Activating a Ting thing costs just $6 a month. Keep the talk under 100 minutes and pay a mere $3! $9 buys 2,000 texts. Surf the web lightly for $12 (500 MB).
Ting leases access to Sprint’s CDMA network and an unspecified GSM network (reportedly T-Mobile). So it works with many a phone — almost any T-Mobile model, lots of AT&Ts, as well as Verizon LTE smartphones released on or after September 2012 and dual-band iPhones (5S, 5C, 6 series.) Full details at ting.com.
Get a charge on
“Gee, mom, I meant to call. Then I forgot to plug in and recharge my phone.”
That lame-o excuse loses all power if the kid is carrying a new Samsung 6/6S or Nexus 6 smartphone, because merely resting the mobile on a special induction pad wirelessly recharges the communicator.
Neater still are the dorm room-friendy Ikea night stands (Selje, Nordli, $59.99-$109.99) and work lamps ($69.99-$119) likewise featuring a built-in Qi-(pronounced “chee”) standard induction charging station.
FYI: iPhones, the LG G3 and some older Samsungs can be Qi-enabled by wrapping the mobile in a special charging jacket, $10-$25 at Amazon.com.
Slim in proportion, weight and (sometimes) price, the newest crop of two-in-one laptop convertibles offers a best-of-both-styles solution.
Open the screen-holding lid 90 degrees or so and it functions like an ultra modern laptop with both keyboard and touch screen control. Fully swivel the lid 180 degrees. Now the thing looks and operates as a tablet, with all keyboard buttons (on the back side) disabled. It also stands alone in an “upside down V” formation, for passive Netflix or YouTube viewing.
A mere $249 buys the nifty, 10.1-inch ASUS Flip C100 Chromebook convertible, fine for writing, Web surfing and movie streaming. But it’s painfully short on apps (Google is working on that) and reliant on the “cloud” to store and deliver most content.
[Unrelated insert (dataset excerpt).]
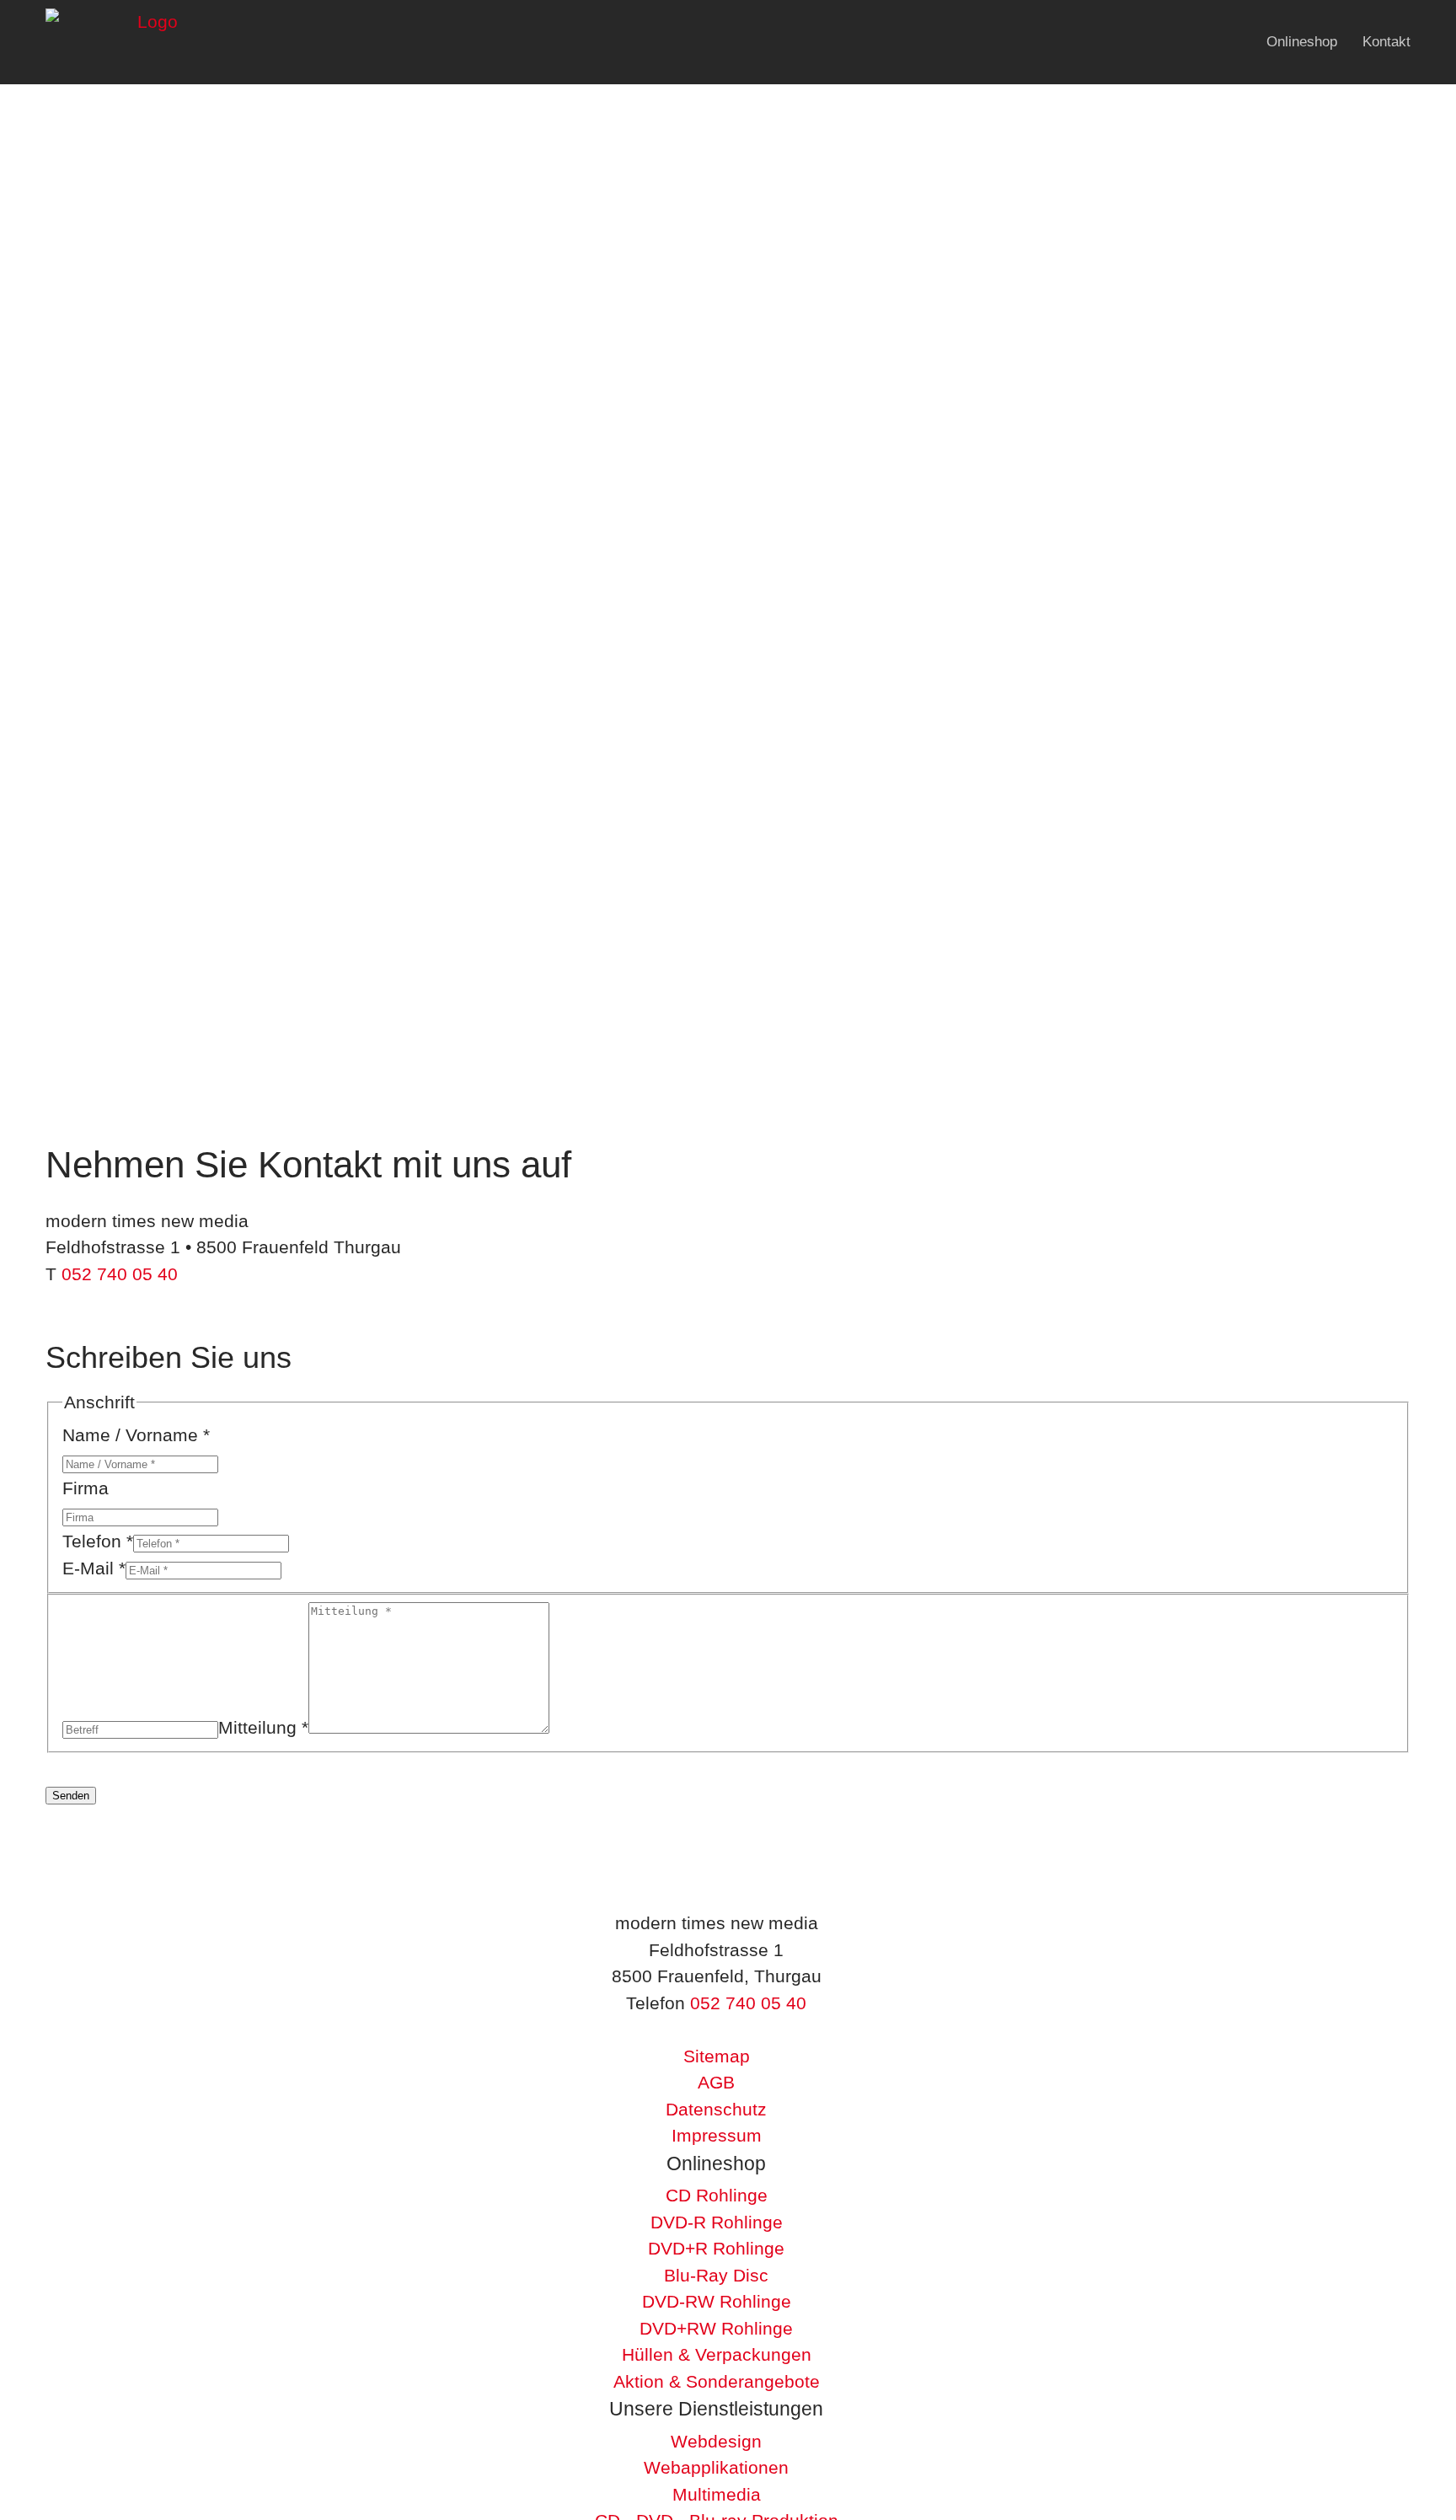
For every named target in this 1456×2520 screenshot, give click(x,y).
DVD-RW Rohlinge (716, 2301)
Primed for Windows 10 (with free in-store or at-home update), the convertible HP Spectre x360-13t Touch ($900) is Consumer Reports’ newly top-rated “high end” laptop, while the happenin’ Lenovo Flex 3 14-inch ($650) convertible is a CR best buy in the “sweet spot” mid-range. Acer’s Windows 10-ready Aspire Switch 11 SW5-111-102R ($375) with detachable (so now it’s a stand-alone) 11.6 screen earned CR’s “best buy” in the budget realm.
A good tablet (iPad Air 2, Samsung Galaxy Tab Pro 10.1, Amazon Fire HDX 8.9 or Google Nexus 9) can also handle school assignments reasonably well, if paired (by Bluetooth) with a Logitech K480 Multi-Device Keyboard ($49.99).
This multitasker holds both a tablet and a smartphone upright for reading and typing. It also wirelessly controls a desktop or laptop computer.
Yes, we’ve touted the new, voice-activated, music-playing Amazon Echo smart speaker ($199) before, but new enhancements make it even more essential to dorm life.
Saying “Alexa” (her name) “Flash Briefing” brings topic-customized news or game scores. Announce “Alexa set alarm for 7 a.m.” and you’ll never sleep through chem class. Well, at least not in bed.